2. front end circuit according to claim 1, which is characterized in that the I-V conversion circuit (031) and inverter cricuit (032) partiting dc circuit that capacitor C2 and resistance R1 is formed is provided between.

3. front end circuit according to claim 1 or 2, which is characterized in that the amplifying circuit (033) is provided with offset Adjustment circuit, to adjust the DC offset of output signal.

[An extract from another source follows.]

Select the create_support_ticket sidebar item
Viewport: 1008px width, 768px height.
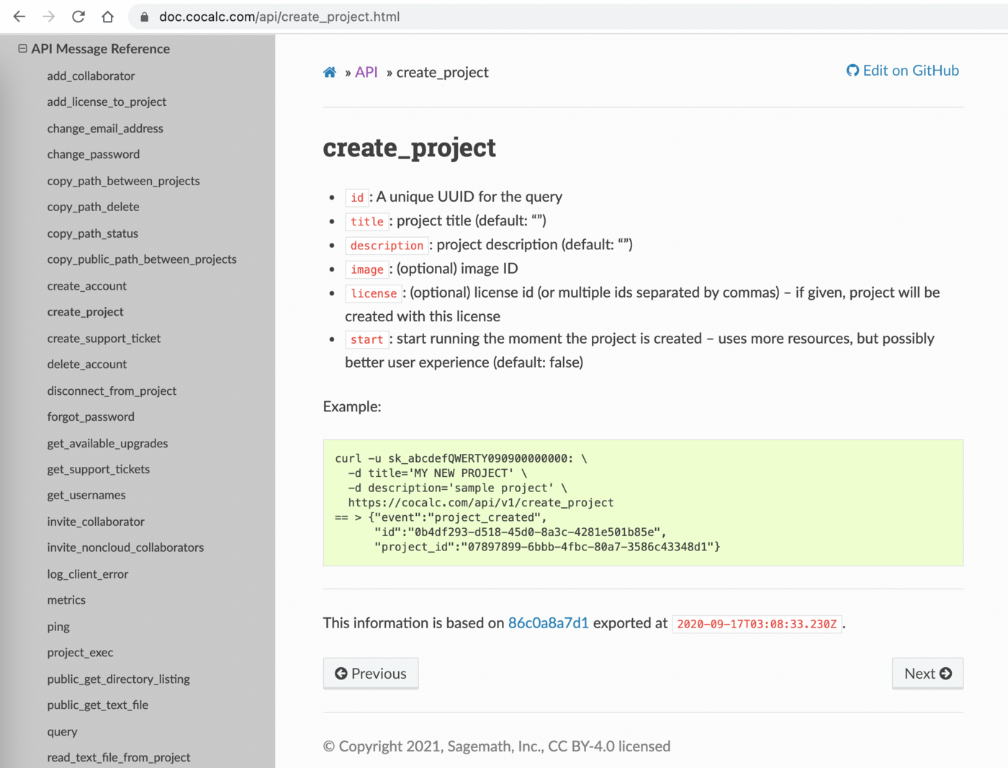(x=104, y=338)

4. a kind of multichannel atomic fluorescence detector, the detection including multichannel excitation light source (02) and for capturing, detecting fluorescence signal Device, the detector include photomultiplier tube (05), mainboard (01) and signal processing circuit (04), and mainboard is integrated with place on (01) Manage device (011), D/A converter module (012), analog-to-digital conversion module (014) and interface module (013), which is characterized in that described Detector further includes the described in any item front end circuits of claims 1 to 3 (03), and the output signal of front end circuit (03) is through signal The processing of processing circuit (04) is converted to digital signal through analog-to-digital conversion module (014) and is sent to processor (011).

5. multichannel atomic fluorescence detector according to claim 4, which is characterized in that the signal processing circuit (04) includes Filter circuit (041) and peak sample circuit (042), filter circuit (041) is low-pass filter, for front end circuit (03) The signal of output is filtered and smoothly；Peak sample circuit (042) is for completing the sampling operation in scheduled sampling time.

6. multichannel atomic fluorescence detector according to claim 4 or 5, which is characterized in that front end circuit (03) is individually integrated It on a front end circuit plate, and is connect with the output of photomultiplier tube (05), front end circuit plate and photomultiplier tube (05) seal It is packaged together.

7. multichannel atomic fluorescence detector according to claim 4, which is characterized in that it further include a display touch screen (00), Show that touch screen (00) passes through interface module (013) access processor (011).